__Try it__
Copy out each line of the entries where the word "blue" is present.
(Beginning of Dataset excerpts)
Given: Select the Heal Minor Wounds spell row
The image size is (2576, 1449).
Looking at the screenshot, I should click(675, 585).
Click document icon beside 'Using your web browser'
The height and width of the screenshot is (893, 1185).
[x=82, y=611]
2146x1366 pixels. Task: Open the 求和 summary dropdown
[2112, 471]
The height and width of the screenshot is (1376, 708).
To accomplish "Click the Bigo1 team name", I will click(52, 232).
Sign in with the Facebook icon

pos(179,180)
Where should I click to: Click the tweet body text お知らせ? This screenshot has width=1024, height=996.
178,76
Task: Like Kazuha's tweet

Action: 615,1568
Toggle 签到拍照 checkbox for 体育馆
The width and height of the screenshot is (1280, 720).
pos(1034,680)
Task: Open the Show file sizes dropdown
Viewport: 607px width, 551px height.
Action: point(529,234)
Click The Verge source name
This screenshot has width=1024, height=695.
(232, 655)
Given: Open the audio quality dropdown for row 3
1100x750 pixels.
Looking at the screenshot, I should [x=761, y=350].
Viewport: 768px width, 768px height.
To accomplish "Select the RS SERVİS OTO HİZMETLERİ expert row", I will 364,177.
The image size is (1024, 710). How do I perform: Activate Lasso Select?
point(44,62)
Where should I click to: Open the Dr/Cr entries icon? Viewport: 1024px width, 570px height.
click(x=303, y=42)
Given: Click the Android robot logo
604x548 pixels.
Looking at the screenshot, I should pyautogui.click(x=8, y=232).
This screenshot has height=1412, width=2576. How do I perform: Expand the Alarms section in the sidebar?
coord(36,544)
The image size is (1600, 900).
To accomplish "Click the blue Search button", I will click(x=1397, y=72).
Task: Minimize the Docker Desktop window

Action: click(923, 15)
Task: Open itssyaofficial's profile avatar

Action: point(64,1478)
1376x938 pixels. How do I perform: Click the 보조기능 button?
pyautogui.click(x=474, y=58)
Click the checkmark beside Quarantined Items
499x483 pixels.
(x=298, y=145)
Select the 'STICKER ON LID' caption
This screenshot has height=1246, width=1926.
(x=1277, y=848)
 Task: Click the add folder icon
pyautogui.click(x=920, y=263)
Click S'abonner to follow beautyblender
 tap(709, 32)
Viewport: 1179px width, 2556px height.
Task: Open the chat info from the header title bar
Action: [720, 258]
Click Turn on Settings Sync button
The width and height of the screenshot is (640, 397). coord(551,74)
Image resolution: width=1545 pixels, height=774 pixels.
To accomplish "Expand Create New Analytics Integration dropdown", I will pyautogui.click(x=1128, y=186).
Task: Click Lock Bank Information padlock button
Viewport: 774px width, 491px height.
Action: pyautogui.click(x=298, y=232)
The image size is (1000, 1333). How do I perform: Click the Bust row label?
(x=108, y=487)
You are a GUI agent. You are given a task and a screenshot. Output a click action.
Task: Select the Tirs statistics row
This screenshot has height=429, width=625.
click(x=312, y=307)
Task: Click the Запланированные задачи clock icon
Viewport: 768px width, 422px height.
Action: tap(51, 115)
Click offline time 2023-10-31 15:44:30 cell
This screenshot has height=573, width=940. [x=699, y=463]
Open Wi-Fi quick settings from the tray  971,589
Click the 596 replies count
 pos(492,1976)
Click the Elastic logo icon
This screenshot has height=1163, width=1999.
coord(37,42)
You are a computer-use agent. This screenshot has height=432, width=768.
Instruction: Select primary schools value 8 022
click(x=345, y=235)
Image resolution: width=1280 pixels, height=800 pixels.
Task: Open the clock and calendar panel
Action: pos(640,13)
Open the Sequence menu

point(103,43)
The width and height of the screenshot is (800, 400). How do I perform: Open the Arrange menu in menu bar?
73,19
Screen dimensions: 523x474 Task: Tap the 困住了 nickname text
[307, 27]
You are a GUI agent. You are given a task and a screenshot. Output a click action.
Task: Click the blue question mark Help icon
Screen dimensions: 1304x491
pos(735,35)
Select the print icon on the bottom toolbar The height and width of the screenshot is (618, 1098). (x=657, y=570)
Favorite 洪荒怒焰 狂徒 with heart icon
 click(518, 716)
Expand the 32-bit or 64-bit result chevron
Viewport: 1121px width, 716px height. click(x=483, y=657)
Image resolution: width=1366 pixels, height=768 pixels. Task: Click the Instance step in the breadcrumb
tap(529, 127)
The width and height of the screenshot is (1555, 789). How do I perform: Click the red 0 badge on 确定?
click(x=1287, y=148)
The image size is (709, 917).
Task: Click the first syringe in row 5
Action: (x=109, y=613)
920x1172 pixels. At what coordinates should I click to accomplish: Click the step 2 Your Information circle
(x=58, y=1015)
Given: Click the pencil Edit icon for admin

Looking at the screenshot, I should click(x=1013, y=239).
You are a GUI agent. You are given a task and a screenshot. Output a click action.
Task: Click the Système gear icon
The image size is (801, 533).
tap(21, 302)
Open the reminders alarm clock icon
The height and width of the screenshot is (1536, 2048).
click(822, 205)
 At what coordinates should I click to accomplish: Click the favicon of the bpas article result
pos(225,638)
(End of Dataset excerpts)
__Answer section__
To accomplish "Click the blue Search button", I will click(x=1397, y=72).
Task: Click the blue question mark Help icon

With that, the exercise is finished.